Today I soldered a couple of longer copper plates to the + and - terminals so I have something to clamp onto when doing my load testing. One thing that was abundantly obvious was the need for a third or forth hand. I wish I was Elzar, but alas, I need to build that jig for compressing the cells and soldering the bus bars. Might get onto that tomorrow.

But I started thinking of a decent battery crate to put all these cells into. Its size really depends on what format I go with or whether I make it one rectangular box or a stepped, or L shaped box. Since an AFM140 will take up the entire lower half of the bike, I might as well make it a near rectangular box.

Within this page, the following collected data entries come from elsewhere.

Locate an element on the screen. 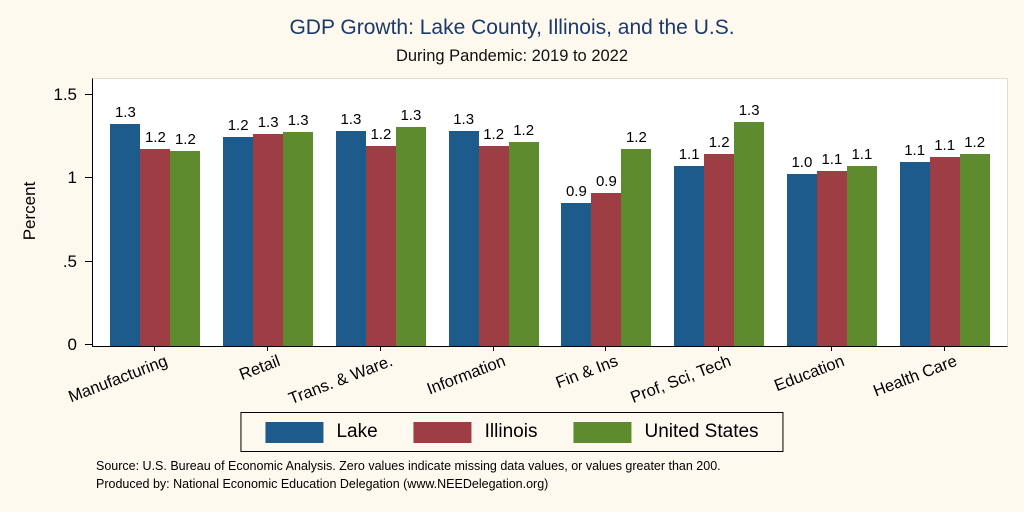  bar-united-states: 1.1 is located at coordinates (862, 246).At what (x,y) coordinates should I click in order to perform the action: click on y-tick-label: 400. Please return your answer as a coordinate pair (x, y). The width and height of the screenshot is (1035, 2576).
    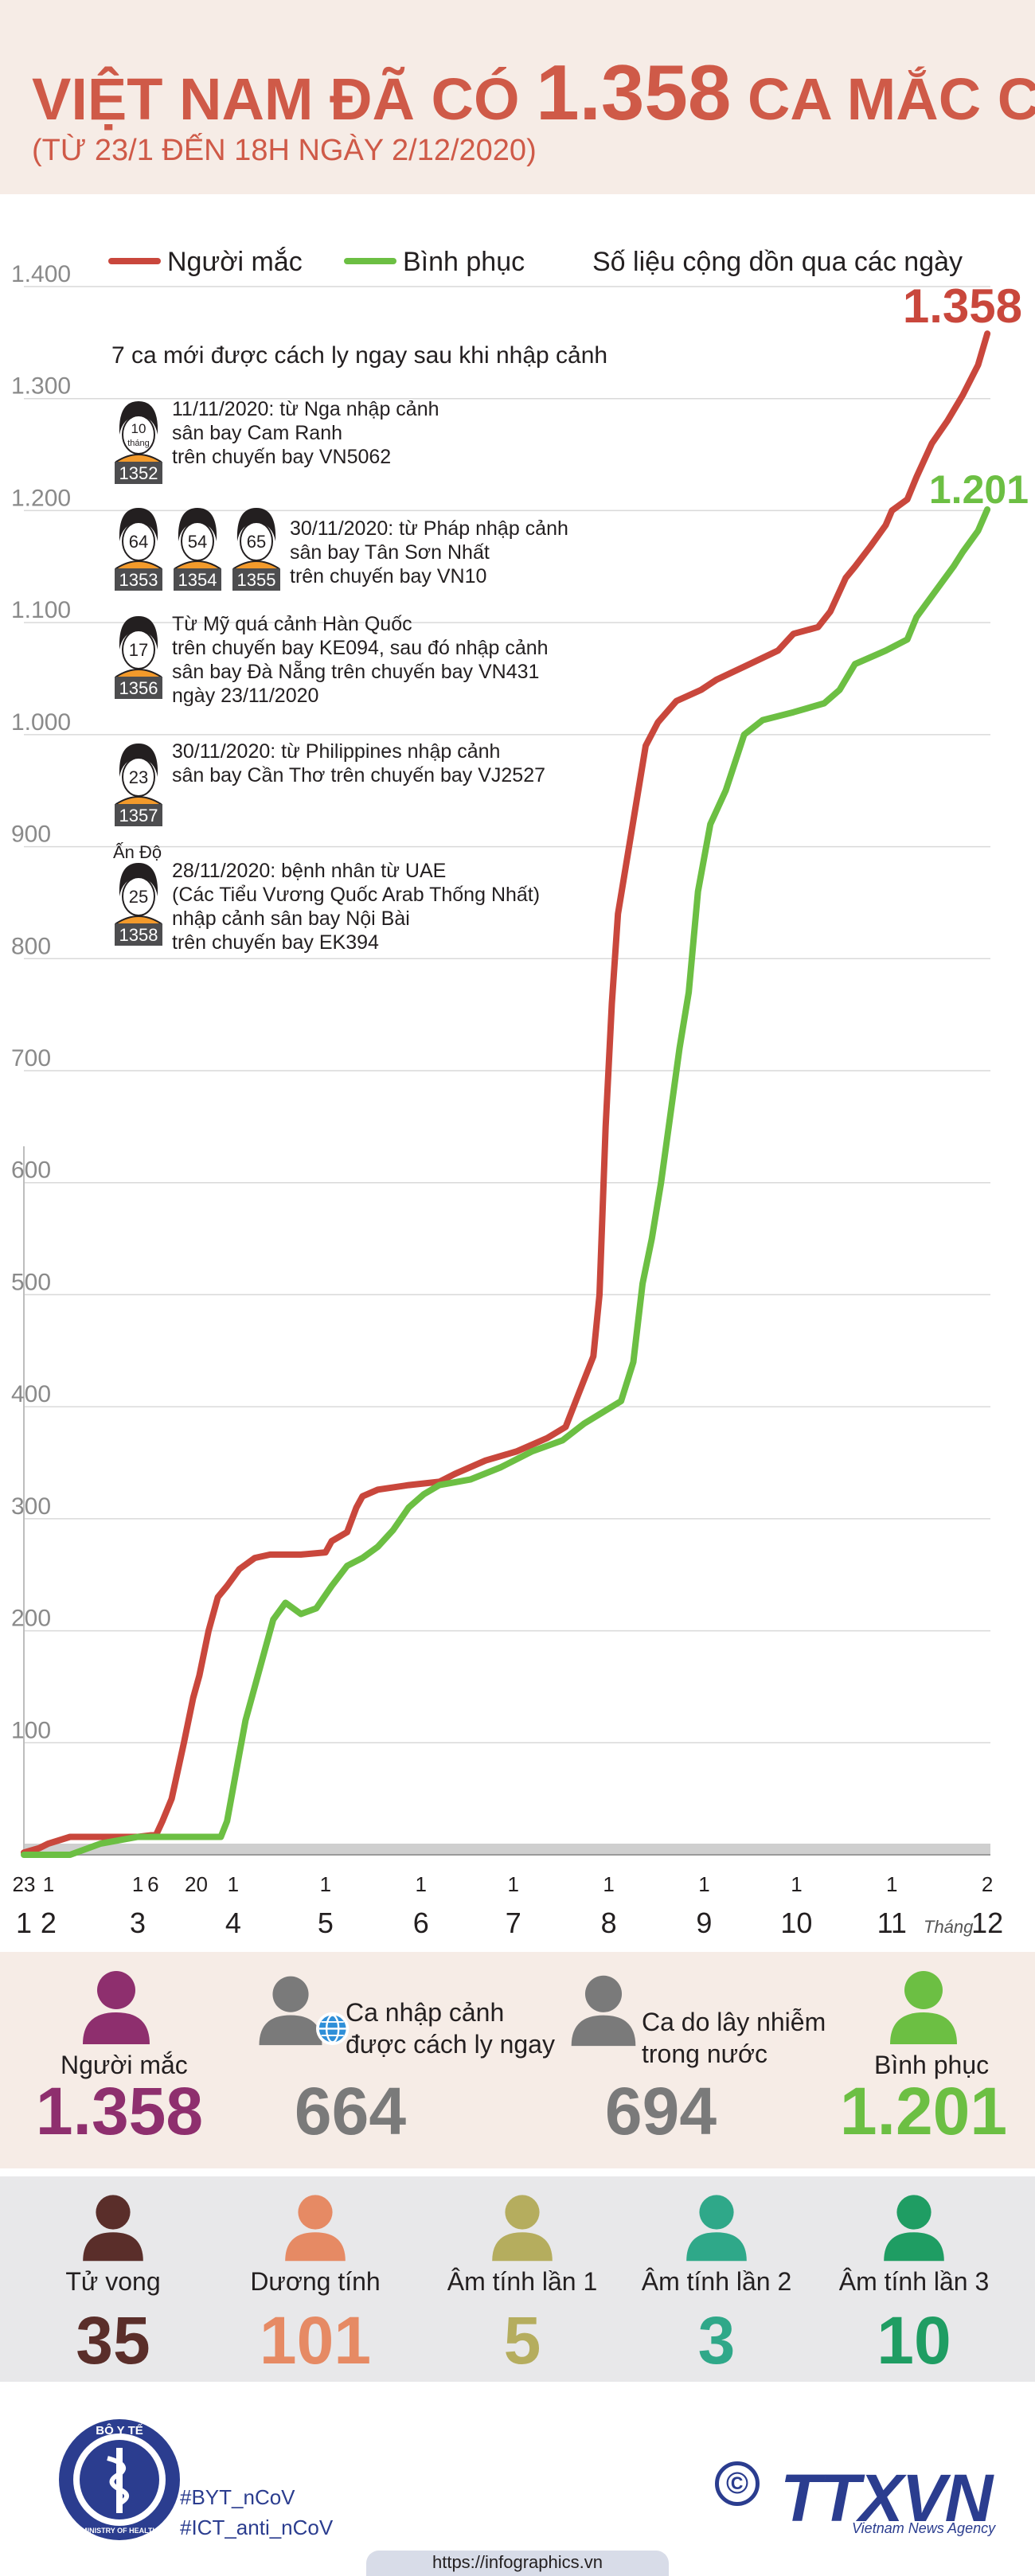
    Looking at the image, I should click on (31, 1394).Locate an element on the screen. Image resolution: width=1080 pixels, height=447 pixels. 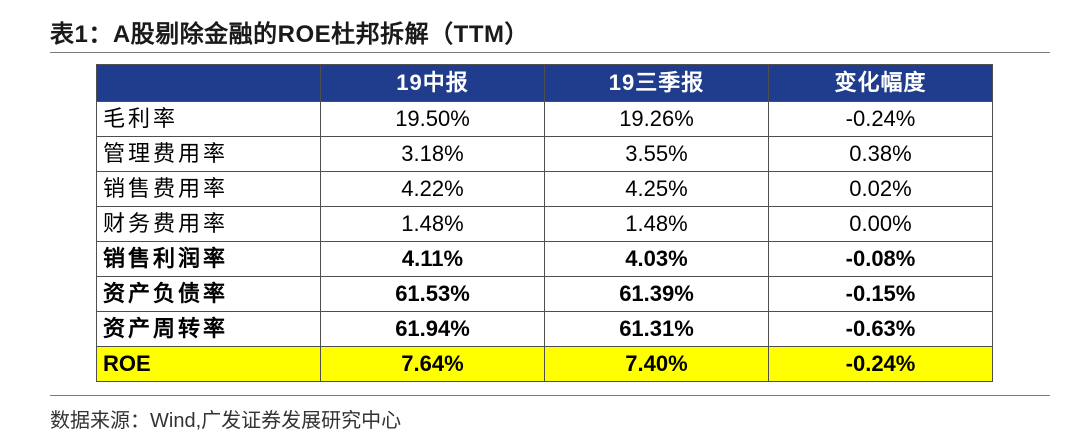
roe-row: ROE 7.64% 7.40% -0.24% is located at coordinates (544, 364).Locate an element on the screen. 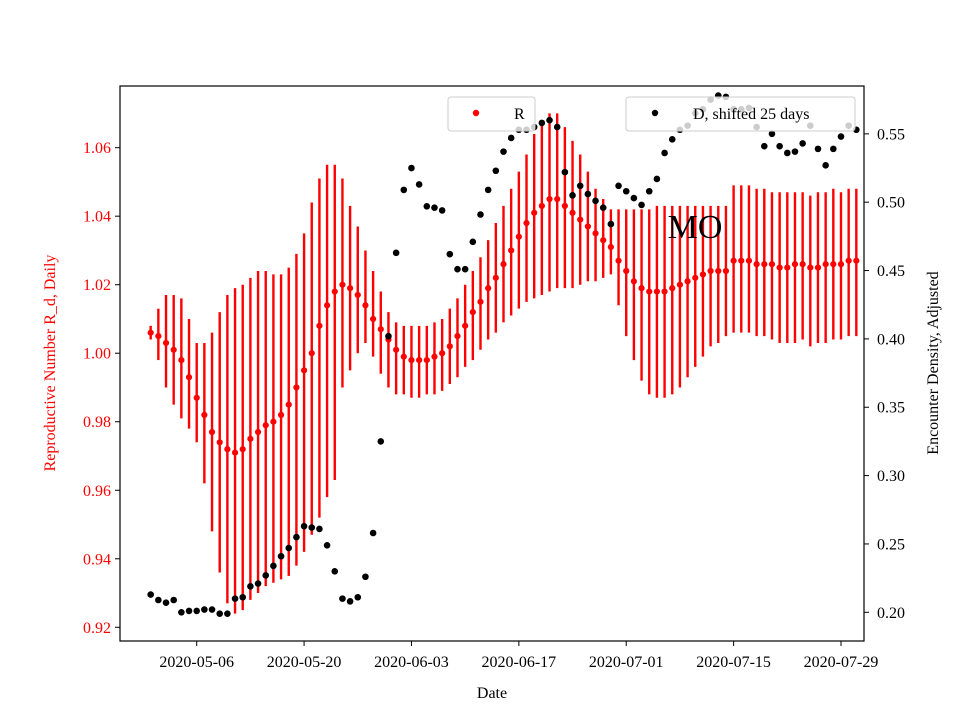 The height and width of the screenshot is (720, 960). left-y-tick-label: 0.94 is located at coordinates (97, 560).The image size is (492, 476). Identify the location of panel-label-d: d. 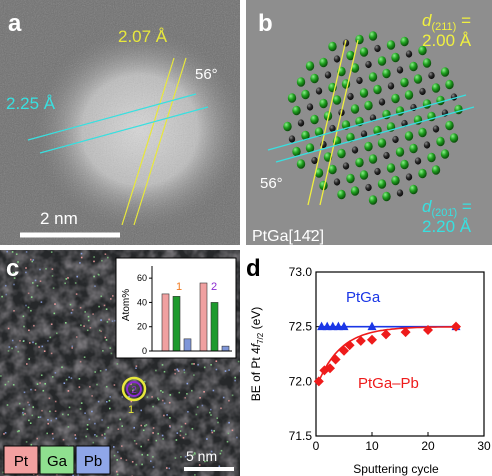
(254, 268).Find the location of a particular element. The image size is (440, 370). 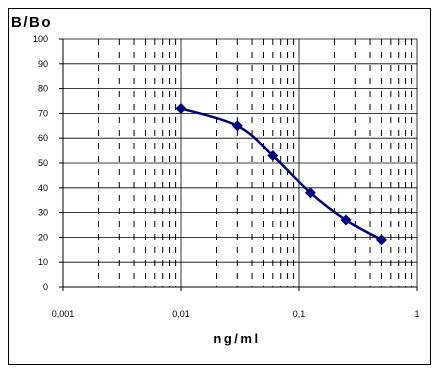

y-tick-label: 60 is located at coordinates (43, 138).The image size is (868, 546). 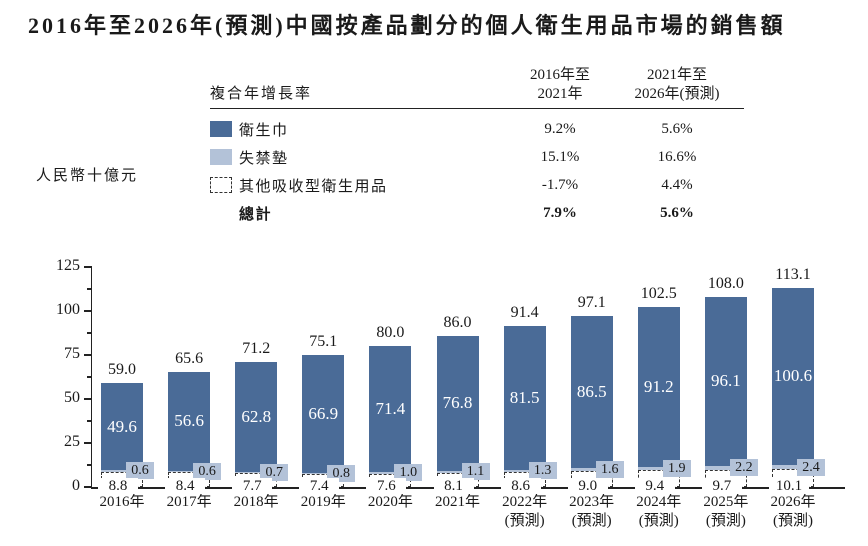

What to make it out of? Well acetal is the most easily machined material, but I don't know about it's UV resistance or weight, and whether something better might work. In any case it will be containing >70 kg worth of LiPo, so it needs to be pretty tough. I have drawn the basic shape using 10 mm acetal sides and base, while the top can be something a bit lighter. It would screw together using long, countersunk M4 screws. The slot at the bottom is to connect the front half with the back half. A piece of 2 mm thick and 20 mm wide copper would join them, soldered at both ends. The front and back plates would then screw into the sides with a bit of that yoga-mat type foam to keep things snug.

700Vbatterybox.jpg


I really want to include the contactor, shunt, fuse, balance taps and CA inside the battery enclosure, but it's already 460 mm high. I think I'd be struggling to fit 6 columns of cells across the box, as the frame isn't quite big enough to fit such a cube.

I was shopping around on the FX website and saw a couple of mid 2000s GSXR1000 trackbikes for sale for $7000. I hope they are track-ready (i.e. suspension is sorted) for these prices. Still, I reckon I can flog the motor and exhaust for a small sum.
 
After realising that soldering balance leads and HVC/LVC wires to the copper blocks was quite a challenge, I have decided to get a proper PCB made up with traces out to holes. The only thing I'd need to do is to make sure the adjacent tabs have plenty of solder to make a good connection. No big deal. It also makes getting it wrong when loading the cells a bit more memorable :)

So without any idea how to use PCB software, good old MS Paint comes to the rescue.

new10sPCB.jpg


At the end of a turn, I would simply flip the board and populate it with cells going the other way. Rather than make it hard to comprehend with holes everywhere, I reckon this way I'd have to try pretty hard to get it wrong. PCBs can have traces on both sides right? It costs as much whether you have one trace or ten I suppose?